Problem statement: Print only the lines running from the line with "Where should I click to: Go" to the final line below, both included, exactly as written and without the pictures.

(Collected data entries)
*** Block opens ***

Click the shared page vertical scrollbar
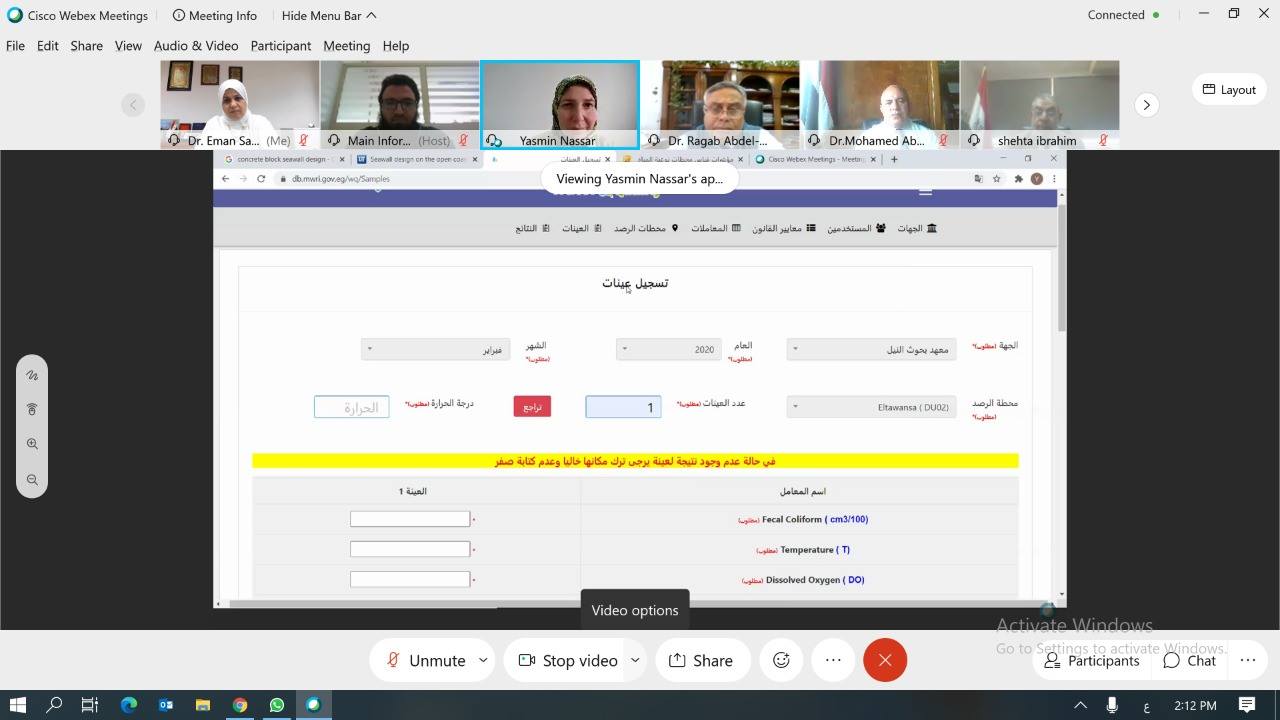Viewport: 1280px width, 720px height. 1061,270
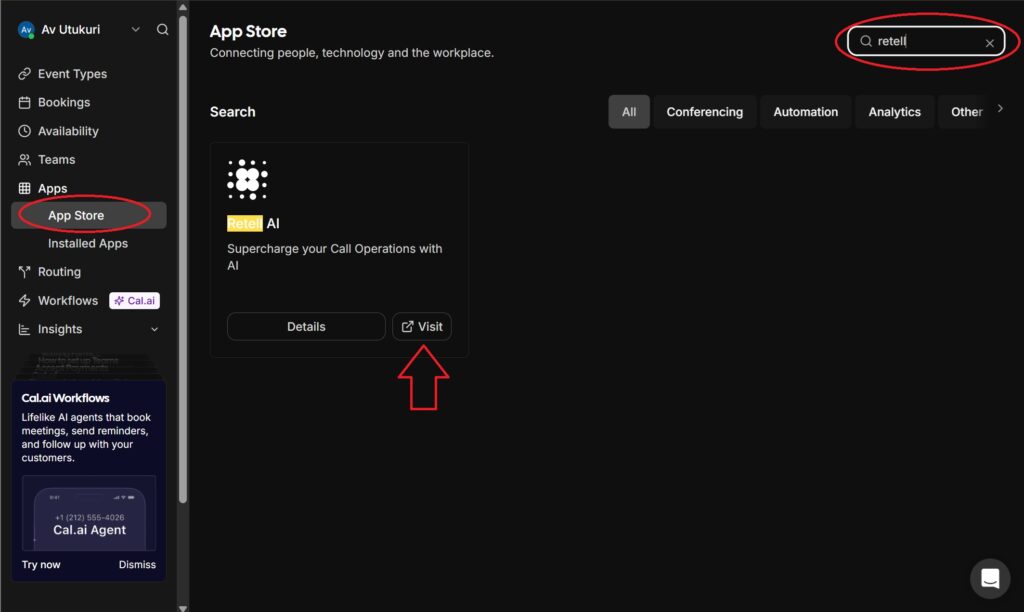Click the search magnifier icon in sidebar

[163, 30]
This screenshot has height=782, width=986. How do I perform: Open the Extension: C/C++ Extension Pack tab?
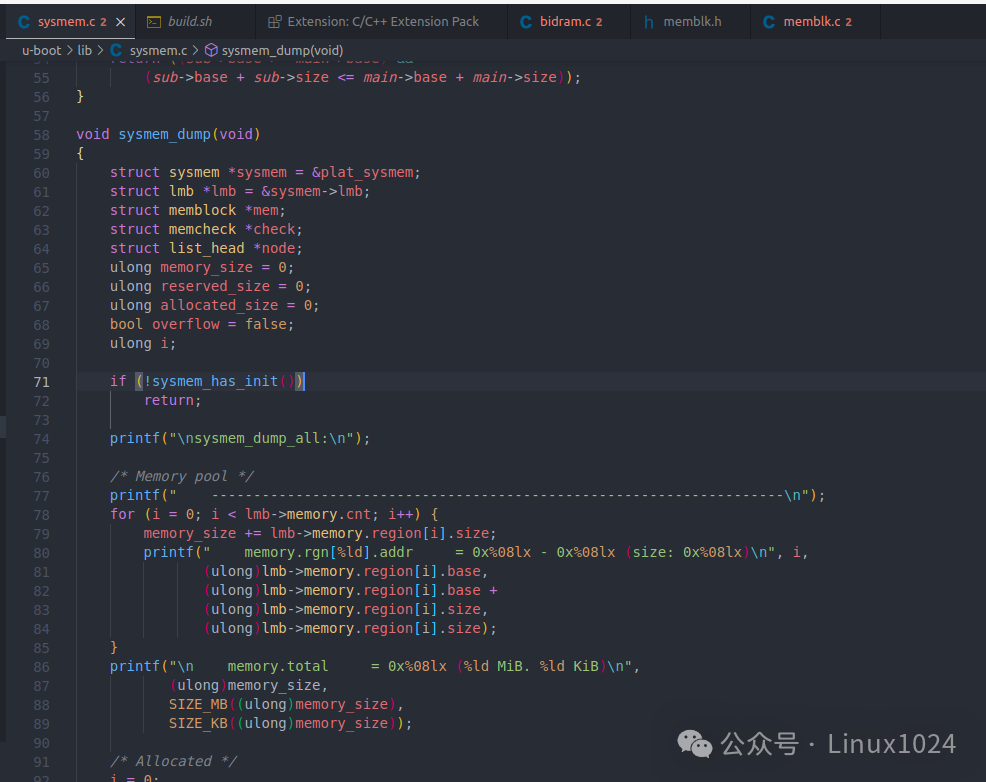point(383,21)
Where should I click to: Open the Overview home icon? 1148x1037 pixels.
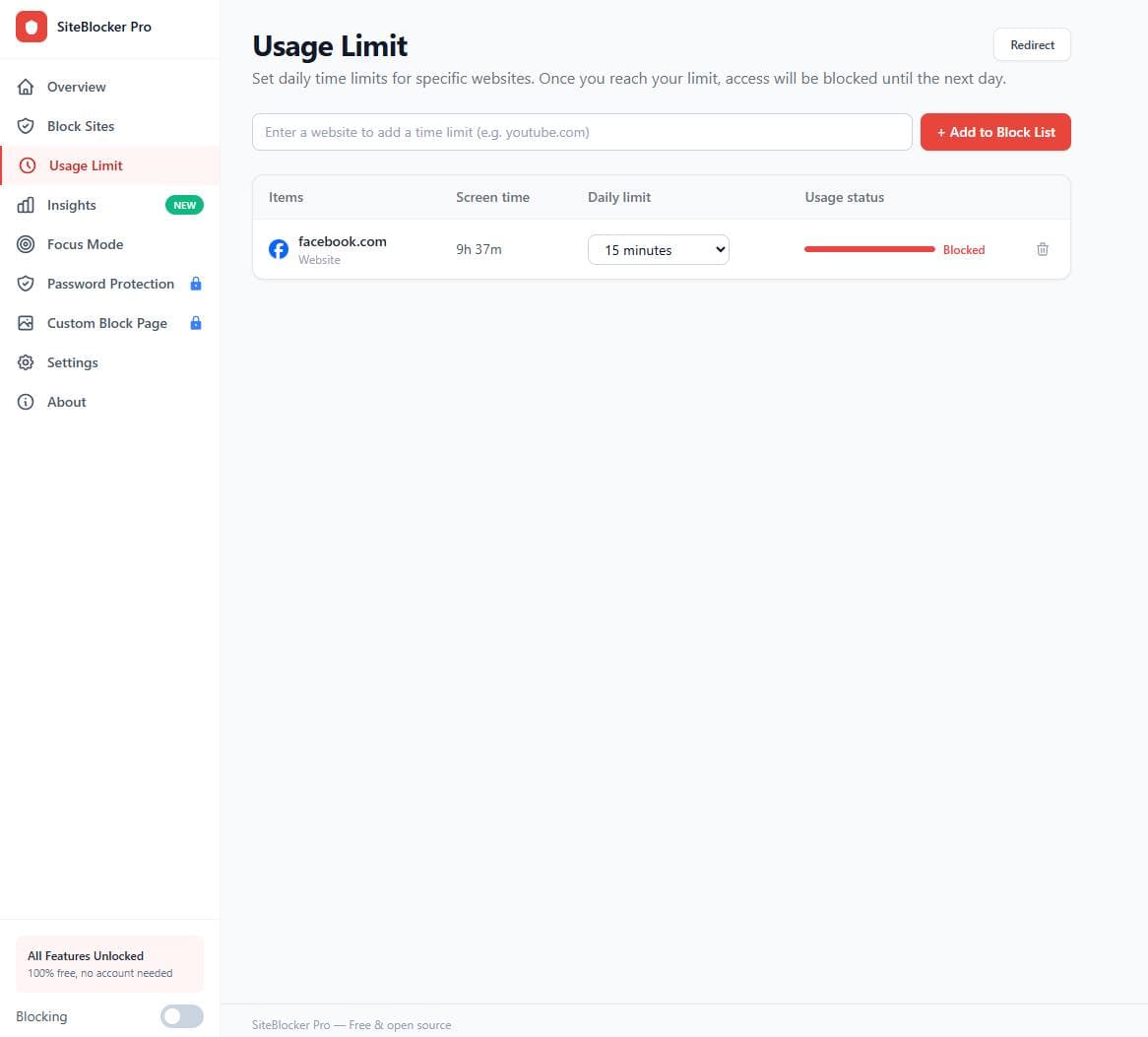click(26, 87)
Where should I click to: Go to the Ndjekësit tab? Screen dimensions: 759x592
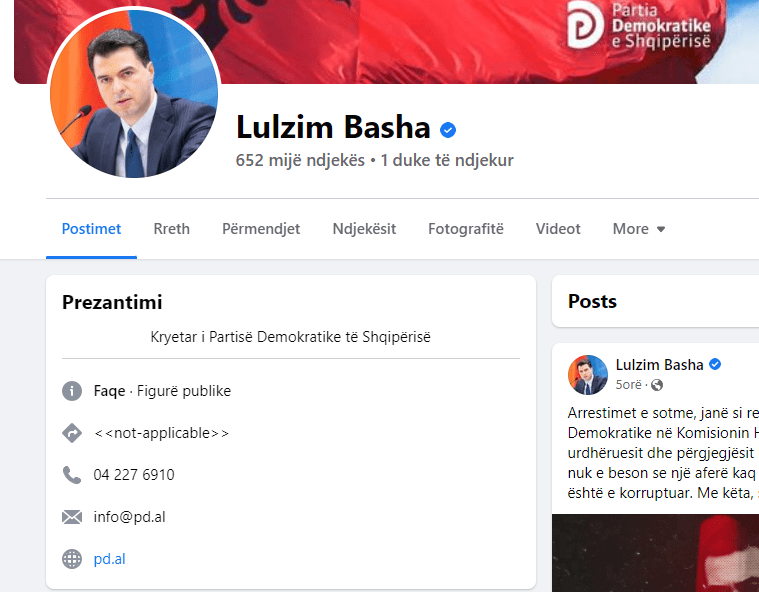pyautogui.click(x=364, y=228)
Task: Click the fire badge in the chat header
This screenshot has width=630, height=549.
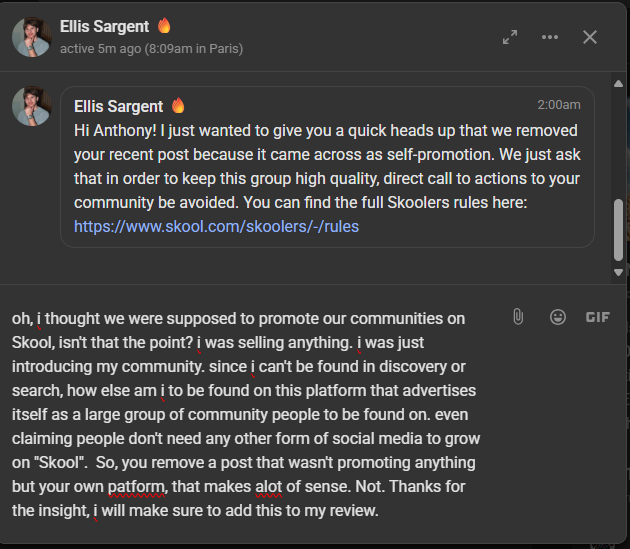Action: click(x=164, y=26)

*** Block closes ***

Response to the exercise:
Where should I click to: Go to the Ndjekësit tab? Screen dimensions: 759x592
pyautogui.click(x=364, y=228)
Task: Click the fire badge in the chat header
This screenshot has width=630, height=549.
Action: click(x=164, y=26)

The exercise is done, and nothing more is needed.